Having never written a CULPA review prior to this one, I nevertheless feel obligated to say something about this class, which was undoubtedly the worst that I ever took during my undergraduate years. This class was supposed to be a seminar focusing on "the new thing," (alternately known as "free jazz" or "free music"). However, it soon became apparent that John Szwed was interested neither in conveying any meaningful information on this highly significant artistic movement, nor in provoking any sort of substantive discussion. Instead, he used the class as a vehicle for his own narcissistic, incoherent, and irrelevant ramblings.
But I'd like to point out that Szwed is not like other blowhard professors who use academic jargon to obfuscate relatively straightforward material. NOT AT ALL! Szwed is truly in a class of his own. In my four undergraduate years at Columbia, I have never encountered a professor who was so groundlessly self-important and cared so little for teaching his subject.
Considering my strong feelings on the subject of this class, you may be wondering why I stayed for the entire semester. This is an excellent question, and I've been wondering about this myself. I came into the class with quite a bit of prior exposure to the music, and I was really looking forward to increasing my knowledge on a subject that I was passionate about. On the first day of class, Szwed presented us with a great syllabus, and even though the first few classes were not informative, I figured that he would eventually end up covering at least some of the topics he had initially outlined.
But Szwed didn't cover ANY of the topics on the syllabus! Moreover, he didn't even go over a single reading that he assigned during the class, so none of the students (myself included after a short while) did any of them. Even though the syllabus had a number of interested readings, it was impossible to motivate myself to do any of them when I knew Szwed would spend the whole class talking about Brazilian pop music, Aristotle, utopias in literature, Georges Perec, and Szwed's favorite topic of all--HIMSELF!

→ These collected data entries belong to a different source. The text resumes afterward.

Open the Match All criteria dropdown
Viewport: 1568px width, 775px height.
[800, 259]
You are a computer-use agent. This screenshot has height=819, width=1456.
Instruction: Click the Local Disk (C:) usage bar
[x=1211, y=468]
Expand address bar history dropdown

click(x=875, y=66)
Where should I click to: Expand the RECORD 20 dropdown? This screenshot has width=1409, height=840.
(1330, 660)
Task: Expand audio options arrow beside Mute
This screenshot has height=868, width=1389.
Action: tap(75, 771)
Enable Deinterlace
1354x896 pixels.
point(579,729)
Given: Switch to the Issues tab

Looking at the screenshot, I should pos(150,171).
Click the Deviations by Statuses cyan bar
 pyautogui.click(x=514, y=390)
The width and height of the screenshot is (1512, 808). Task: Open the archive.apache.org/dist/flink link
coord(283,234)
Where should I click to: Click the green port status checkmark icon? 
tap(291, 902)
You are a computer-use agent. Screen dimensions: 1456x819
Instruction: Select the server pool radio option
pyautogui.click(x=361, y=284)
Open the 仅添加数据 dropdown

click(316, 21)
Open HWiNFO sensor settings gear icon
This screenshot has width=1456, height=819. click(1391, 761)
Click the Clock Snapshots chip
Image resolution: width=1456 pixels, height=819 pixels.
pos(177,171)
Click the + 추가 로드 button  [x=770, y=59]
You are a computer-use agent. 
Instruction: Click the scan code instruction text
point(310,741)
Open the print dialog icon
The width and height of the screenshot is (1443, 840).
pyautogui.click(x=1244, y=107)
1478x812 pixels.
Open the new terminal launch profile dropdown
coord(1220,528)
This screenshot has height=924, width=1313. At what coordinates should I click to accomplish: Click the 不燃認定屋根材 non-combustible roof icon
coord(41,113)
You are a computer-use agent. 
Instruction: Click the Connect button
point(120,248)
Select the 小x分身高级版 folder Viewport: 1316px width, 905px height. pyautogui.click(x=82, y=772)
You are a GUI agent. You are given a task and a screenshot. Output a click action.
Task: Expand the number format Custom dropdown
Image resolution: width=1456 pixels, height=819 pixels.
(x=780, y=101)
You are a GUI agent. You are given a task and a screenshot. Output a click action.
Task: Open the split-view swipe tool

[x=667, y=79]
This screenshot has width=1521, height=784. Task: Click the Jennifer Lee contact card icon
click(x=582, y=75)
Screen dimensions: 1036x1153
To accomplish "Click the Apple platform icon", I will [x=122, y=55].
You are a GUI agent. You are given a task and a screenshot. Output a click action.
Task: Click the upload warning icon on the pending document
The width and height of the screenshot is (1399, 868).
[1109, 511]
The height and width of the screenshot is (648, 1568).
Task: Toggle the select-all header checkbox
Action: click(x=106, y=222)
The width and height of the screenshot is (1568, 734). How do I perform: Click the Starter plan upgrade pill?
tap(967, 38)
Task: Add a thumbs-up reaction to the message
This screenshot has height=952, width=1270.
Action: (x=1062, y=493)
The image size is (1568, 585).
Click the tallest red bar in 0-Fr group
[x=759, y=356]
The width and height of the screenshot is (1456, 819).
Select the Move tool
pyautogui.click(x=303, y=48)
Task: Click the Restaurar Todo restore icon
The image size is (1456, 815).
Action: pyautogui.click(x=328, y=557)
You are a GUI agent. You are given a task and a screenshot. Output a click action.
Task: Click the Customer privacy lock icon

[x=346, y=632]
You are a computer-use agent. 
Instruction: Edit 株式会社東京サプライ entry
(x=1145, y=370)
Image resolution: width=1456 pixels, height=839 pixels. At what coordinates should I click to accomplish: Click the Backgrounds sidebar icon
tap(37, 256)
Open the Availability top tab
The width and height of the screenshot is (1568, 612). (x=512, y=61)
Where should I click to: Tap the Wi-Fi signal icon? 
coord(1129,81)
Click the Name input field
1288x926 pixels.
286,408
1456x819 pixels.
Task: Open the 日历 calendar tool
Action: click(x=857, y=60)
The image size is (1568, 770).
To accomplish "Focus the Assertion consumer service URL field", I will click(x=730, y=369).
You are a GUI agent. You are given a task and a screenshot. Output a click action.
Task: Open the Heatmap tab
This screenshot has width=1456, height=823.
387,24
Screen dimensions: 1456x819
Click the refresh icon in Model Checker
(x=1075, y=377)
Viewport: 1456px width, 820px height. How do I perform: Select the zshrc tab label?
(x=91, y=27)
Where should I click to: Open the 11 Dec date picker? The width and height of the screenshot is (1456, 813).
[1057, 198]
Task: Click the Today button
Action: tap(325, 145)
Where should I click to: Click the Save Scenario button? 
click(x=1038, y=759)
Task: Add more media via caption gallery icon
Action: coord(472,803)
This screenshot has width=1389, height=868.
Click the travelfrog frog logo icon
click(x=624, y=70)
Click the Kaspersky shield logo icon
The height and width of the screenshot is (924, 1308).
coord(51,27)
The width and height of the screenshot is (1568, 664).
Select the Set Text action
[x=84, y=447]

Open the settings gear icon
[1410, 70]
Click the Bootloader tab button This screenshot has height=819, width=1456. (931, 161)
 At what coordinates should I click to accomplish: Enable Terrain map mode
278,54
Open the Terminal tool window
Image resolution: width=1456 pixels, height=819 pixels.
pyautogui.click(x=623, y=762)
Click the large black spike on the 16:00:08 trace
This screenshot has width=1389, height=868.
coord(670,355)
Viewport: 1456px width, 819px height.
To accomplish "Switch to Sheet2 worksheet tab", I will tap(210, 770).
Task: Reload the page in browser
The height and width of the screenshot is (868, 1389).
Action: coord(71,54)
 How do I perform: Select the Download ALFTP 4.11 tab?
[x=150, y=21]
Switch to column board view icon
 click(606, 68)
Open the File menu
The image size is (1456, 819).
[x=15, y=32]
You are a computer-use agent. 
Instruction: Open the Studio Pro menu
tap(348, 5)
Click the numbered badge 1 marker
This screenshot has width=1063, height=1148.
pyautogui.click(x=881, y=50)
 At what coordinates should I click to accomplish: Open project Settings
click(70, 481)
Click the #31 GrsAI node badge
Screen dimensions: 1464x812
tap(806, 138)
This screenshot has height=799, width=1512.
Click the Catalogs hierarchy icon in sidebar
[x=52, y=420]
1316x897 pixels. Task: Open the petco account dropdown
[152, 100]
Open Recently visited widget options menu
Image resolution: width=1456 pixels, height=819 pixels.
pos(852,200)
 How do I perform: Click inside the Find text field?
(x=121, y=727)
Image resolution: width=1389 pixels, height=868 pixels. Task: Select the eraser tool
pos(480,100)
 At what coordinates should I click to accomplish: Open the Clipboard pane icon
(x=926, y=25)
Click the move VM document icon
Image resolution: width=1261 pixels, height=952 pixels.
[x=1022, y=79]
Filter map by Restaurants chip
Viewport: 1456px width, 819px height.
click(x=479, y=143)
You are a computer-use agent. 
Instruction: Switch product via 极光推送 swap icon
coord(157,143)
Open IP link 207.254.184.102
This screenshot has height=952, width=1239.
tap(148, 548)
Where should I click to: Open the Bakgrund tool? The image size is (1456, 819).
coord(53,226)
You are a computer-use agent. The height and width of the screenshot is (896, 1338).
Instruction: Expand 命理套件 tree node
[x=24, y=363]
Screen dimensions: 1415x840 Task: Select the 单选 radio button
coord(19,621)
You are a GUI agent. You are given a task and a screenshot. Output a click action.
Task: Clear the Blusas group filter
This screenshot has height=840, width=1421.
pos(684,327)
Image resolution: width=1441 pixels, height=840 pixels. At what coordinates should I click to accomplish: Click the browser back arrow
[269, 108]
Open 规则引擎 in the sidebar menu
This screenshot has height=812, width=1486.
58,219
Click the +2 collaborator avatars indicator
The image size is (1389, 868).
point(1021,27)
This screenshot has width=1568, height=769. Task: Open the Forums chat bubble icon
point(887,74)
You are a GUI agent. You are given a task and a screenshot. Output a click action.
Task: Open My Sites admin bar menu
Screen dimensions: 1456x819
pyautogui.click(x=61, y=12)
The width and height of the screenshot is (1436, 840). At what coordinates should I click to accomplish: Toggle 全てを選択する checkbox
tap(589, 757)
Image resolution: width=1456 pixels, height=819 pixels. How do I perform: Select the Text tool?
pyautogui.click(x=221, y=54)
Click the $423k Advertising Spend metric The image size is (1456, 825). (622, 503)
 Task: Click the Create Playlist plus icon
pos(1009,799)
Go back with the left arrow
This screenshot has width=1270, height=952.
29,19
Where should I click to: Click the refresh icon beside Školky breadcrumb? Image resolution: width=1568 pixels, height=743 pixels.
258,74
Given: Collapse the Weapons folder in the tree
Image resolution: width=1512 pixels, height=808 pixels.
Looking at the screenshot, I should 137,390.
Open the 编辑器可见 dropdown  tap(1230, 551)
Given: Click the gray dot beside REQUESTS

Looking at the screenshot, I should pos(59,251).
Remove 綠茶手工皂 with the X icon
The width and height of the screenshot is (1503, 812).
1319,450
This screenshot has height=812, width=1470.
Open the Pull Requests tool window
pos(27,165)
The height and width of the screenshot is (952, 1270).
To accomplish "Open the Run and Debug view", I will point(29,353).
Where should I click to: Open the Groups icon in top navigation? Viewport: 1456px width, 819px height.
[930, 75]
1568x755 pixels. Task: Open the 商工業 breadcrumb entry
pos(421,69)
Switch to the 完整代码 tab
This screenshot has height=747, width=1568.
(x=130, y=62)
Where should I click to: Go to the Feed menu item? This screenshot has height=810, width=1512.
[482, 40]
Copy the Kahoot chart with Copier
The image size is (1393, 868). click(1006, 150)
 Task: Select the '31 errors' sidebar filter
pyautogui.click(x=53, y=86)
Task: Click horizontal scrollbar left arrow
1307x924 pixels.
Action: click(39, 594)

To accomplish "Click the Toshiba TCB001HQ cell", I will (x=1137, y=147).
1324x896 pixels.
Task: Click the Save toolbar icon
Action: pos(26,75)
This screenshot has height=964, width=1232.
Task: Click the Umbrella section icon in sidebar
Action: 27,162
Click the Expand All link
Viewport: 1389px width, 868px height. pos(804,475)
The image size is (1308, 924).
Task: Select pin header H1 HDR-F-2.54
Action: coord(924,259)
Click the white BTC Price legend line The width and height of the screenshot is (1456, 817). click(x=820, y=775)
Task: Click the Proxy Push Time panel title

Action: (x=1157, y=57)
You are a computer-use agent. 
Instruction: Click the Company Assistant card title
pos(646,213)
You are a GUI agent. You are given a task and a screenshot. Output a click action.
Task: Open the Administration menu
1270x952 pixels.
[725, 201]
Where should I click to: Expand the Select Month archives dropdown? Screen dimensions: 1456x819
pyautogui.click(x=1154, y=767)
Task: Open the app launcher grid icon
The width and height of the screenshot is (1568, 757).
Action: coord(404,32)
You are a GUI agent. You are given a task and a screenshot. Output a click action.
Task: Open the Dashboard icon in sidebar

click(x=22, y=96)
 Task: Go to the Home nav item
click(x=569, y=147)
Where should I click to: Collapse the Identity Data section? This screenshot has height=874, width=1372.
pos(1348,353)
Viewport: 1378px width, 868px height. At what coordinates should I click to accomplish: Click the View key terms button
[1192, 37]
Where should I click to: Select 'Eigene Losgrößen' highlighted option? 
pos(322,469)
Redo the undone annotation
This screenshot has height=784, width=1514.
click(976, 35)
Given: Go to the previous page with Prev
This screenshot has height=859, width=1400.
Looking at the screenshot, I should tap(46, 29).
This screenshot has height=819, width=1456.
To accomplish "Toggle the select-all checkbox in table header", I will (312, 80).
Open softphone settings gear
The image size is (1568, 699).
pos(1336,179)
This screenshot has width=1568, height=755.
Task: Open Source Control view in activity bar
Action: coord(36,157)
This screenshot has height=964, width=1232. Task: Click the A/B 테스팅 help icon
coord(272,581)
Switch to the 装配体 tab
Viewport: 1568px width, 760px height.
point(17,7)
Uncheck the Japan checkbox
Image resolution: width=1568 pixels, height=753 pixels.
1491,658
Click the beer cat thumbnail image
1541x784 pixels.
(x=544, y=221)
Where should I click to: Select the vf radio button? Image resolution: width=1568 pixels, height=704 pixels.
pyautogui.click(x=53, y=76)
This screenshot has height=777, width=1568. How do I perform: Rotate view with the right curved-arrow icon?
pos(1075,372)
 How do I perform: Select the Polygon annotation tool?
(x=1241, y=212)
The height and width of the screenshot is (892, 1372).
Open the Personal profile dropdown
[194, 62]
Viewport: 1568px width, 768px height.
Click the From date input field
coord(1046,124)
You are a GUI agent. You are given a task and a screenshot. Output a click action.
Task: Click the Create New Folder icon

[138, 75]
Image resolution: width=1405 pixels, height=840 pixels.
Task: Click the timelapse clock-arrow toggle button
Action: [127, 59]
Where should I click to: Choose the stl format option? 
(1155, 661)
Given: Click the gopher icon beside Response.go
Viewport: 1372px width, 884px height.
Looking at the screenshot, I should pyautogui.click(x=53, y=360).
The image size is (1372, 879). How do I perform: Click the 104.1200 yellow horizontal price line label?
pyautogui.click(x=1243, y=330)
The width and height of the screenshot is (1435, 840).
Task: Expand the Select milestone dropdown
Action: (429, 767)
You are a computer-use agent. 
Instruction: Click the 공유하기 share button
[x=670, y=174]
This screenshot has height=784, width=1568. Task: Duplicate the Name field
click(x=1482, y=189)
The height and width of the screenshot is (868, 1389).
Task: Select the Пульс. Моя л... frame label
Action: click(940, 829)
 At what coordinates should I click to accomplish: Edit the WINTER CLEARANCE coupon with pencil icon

For those students who are interested in free jazz and are enticed by subject of this seminar, stay away from this class if Szwed is teaching it! Despite having written the liner notes for Albert Ayler's "New Grass," as well as the best Sun Ra biography, and a biography of Miles Davis, Szwed's knowledge of the music is incredibly limited. (For example, he thought Ornette Coleman's classic composition "Lonely Woman" was "Ramblin'" and he referred to the seminal European group "Globe Unity" as "World Unity.") This is not a matter of a professor having a few gaps in his knowledge. Instead Szwed is woefully ignorant of his subject and tries to conceal his shortcomings by talking incessantly about completely unrelated topics. Moreover, what limited knowledge he does possess, he is incapable of conveying in any sort of coherent way. Not only does he not finish half of his sentences, he also couldn't say anything significant about his own specialty: Sun Ra. Instead of telling us what was unique about Sun Ra's music, Szwed told us that he represented "a utopian tradition dating back to Aristotle" and then preceded to show video footage of George Clinton getting into a spaceship during a concerts.
Columbia's Jazz courses frequently have the fatal flaw of not focusing on the music; instead of making students listen to important recordings, Jazz studies professors often have their students use Jazz studies as a lens through which to view societal phenomena. As such, the music is reduced to being merely a vehicle for hermeneutics rather than something worth studying on its own. While Szwed follows this pedagogic paradigm, he does more than not fill his students in on historical info.-- he does not even go into the kind of analytical questions that most Columbia Jazz studies professors overemphasize. At no point in the class did Szwed raise the question of what "the new thing" was, and, consequently, some students who had no background of the music were completely lost. This confusion was evident from the student presentations that were on unrelated topics. Since Szwed never bothered to talk about his subject, by the end of the class some students thought that free jazz referred to any jazz made post-1955. After all, that's the subtitle of the class.
As a concluding thought, I'd like to say that I sincerely hope that another professor, such as George Lewis, decides to teach this class. Luckily, I already had exposure to free jazz, so I recognize the importance of this artistic movement. As for the more more inexperienced students, I'm sure they now think this music is a joke, since that's the way Szwed treated it. The only positive thing I can say about the man is that he fortunately had the honesty to admit on the last day of class that he had been a complete failure as a teacher throughout the semester. Having conceded this, he basically told the class that everyone would get an "A" or "A-."